Here are some tips that might help:
- Teach focus and engagement first – If your dog learns to be with you, learns to work with you and learns that you are pretty darn awesome, you’ll have a much easier time getting all the tough stuff later down the road. Spend time rewarding engagement and focus. Reward your dog for simply being with you. And don’t throw your dog to the wolves when you first start out. Build your dog’s focus at home first, in a quiet setting. And SLOWLY add in distractions. It’s up to you to set your dog up for success.
- Teach your dog about consequences – Teach your dog how to earn rewards and what your reinforcement looks like. Teach him contrast. Show him how he gets the good stuff, and what actions turn off those rewards. And if you use compulsion or corrective collars in your training, PLEASE teach your dog what they mean before employing them – remember, order matters. (And if you don’t know how to use rewards right or can’t get your dog interested in them, you need to learn how to build your dog’s work ethic and use your rewards more strategically. And if you don’t know how to teach your dog about your training collar, you need to learn that first. Get with a trainer that can help.)
- Teach your dog your words – Your dog isn’t born speaking English. I promise. So it’s up to you to show your dog what your words mean. You need to spend a significant amount of time on this and you need to work your way up the distraction scale. If your dog checks out, take it back to basics. Non compliance isn’t a sign of a stubborn dog. It’s a symptom of a communication problem and YOU my friend, need to be a detective and get to the bottom of it!
- Behavior before obedience – If your dog suffers from aggression, reactivity, fear or anxiety, or if your dog simply gets overstimulated by his environment, fix that first. Get with a good trainer that doesn’t force obedience to fix the problem. Once your dog starts to improve, you can add in some fun obedience games and start to work up to control around the hard stuff, but trust me when I say that, from experience, and in my not so humble opinion, forcing your dog to hold a position when things get really tough just won’t cut it. Not only is this really hard on your dog, it’s a hard thing for you as his owner to be consistent about. Your trainer has no emotional attachment to your dog, but YOU do. So while your trainer might be able to get really tough, it’s very common for us, as our dog’s best friend, to struggle to achieve the same level of control. Just sayin’….
I preach it all the time, I know. Fundamentals matter. And I say it because more than anything, fundamentals are what we tend to neglect.

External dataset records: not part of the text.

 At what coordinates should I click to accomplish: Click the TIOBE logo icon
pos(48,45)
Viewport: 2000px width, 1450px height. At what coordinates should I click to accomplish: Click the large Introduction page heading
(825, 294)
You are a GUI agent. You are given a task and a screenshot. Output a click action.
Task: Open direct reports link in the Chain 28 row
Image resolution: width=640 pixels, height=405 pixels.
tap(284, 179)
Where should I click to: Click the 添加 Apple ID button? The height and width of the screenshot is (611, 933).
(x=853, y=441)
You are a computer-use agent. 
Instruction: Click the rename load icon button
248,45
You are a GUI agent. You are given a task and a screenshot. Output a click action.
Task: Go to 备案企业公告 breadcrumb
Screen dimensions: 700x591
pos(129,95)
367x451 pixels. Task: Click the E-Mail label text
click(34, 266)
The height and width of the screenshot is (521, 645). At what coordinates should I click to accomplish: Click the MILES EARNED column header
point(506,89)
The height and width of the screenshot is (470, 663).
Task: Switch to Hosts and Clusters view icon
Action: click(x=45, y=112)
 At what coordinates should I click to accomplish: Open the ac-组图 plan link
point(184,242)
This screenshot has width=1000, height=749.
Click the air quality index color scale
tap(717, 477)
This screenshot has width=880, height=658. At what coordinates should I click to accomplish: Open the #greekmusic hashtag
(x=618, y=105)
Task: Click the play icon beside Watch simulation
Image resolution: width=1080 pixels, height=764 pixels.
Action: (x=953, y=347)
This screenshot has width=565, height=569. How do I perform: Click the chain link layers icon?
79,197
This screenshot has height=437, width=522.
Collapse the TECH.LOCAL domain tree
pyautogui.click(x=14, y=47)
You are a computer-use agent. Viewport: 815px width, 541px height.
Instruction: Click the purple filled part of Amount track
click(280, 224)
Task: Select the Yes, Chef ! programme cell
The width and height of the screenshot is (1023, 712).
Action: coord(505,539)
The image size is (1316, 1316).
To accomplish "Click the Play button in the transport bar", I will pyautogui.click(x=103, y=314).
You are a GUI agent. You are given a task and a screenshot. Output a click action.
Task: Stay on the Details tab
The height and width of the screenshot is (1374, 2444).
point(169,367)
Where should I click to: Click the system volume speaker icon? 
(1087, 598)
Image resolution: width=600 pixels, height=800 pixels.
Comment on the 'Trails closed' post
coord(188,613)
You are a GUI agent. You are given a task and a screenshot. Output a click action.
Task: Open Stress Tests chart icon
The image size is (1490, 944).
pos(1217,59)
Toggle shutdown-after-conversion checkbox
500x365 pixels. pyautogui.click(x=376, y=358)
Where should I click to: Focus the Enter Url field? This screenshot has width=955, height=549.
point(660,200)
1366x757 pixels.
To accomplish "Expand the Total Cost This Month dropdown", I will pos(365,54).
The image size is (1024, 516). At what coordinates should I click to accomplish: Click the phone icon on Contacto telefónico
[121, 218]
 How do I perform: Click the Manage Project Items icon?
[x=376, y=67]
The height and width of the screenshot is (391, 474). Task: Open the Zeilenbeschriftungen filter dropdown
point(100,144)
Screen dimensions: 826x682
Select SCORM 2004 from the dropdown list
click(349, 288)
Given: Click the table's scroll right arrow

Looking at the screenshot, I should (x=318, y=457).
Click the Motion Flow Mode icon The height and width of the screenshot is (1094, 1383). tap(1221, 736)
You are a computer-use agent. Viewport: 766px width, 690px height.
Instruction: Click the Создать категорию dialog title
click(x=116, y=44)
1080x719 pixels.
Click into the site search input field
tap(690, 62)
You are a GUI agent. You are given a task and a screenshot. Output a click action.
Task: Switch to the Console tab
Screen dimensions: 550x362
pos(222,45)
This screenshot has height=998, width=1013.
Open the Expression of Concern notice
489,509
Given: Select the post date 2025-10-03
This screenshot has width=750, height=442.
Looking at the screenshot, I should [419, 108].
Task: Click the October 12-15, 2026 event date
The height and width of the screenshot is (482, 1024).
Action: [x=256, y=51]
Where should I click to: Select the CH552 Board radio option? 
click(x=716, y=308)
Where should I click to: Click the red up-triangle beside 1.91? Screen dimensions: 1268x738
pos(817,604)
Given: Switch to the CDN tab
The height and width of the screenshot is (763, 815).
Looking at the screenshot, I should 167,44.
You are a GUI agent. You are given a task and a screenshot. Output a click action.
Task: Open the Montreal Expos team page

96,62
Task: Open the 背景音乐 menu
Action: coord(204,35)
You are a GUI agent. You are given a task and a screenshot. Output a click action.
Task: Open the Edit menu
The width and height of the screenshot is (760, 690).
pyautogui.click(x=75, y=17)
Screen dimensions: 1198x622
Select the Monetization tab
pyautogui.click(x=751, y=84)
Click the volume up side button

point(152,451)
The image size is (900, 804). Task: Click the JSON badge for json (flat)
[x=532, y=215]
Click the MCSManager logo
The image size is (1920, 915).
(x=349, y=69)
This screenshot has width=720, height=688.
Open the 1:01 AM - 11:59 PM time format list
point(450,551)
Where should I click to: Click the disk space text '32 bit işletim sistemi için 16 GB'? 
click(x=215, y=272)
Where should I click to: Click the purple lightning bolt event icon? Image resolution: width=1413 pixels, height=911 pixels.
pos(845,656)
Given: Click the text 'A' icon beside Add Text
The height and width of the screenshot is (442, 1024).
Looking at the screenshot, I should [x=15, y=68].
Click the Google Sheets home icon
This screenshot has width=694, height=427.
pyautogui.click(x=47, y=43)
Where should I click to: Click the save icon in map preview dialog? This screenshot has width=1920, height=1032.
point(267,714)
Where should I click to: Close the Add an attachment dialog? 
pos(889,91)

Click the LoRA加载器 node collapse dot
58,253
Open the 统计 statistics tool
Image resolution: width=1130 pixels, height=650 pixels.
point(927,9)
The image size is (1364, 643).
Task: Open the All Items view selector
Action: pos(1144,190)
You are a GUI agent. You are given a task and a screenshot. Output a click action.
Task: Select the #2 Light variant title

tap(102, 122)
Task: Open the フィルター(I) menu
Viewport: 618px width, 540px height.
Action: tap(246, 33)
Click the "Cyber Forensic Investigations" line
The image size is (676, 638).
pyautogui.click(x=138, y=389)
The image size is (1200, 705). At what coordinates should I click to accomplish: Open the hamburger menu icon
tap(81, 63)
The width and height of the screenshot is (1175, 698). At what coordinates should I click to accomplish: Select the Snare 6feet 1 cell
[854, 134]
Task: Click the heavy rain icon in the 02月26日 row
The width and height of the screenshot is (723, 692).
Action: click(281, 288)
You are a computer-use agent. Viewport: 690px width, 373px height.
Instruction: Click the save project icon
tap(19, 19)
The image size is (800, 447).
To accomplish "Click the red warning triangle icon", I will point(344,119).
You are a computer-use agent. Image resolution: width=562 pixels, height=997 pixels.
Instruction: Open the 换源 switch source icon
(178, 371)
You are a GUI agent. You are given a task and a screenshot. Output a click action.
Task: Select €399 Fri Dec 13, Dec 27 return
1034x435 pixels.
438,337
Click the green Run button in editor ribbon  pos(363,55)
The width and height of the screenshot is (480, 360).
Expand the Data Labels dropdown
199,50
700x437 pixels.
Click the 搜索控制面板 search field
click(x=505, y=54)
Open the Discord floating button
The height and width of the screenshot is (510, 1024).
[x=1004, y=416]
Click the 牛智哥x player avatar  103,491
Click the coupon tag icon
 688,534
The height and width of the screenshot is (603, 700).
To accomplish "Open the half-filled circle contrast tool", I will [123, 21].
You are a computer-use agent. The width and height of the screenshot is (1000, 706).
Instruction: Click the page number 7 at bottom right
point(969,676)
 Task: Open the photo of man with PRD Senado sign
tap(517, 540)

Your words and actions mean nothing to your dog until you give them meaning. So spend time here, forming associations and setting precedents before moving on.
I’m not going to tell you step by step how to do it here. That would take a novel….seriously. If you need help laying your foundation, I created a course specifically for that. You can check it out HERE. But how you go about giving your words meaning is totally up to you. Choose what works best for you and make sure you tackle your fundamentals in a low distraction environment first, slowly adding in the tough stuff and revising fundamentals EVERY TIME your environment changes.
And make sure that:
“The Man (or Woman!) trained the dog” doesn’t become “The dog trained the Man (or Woman)”. Because order matters to your dog. Make sure it matters to you too.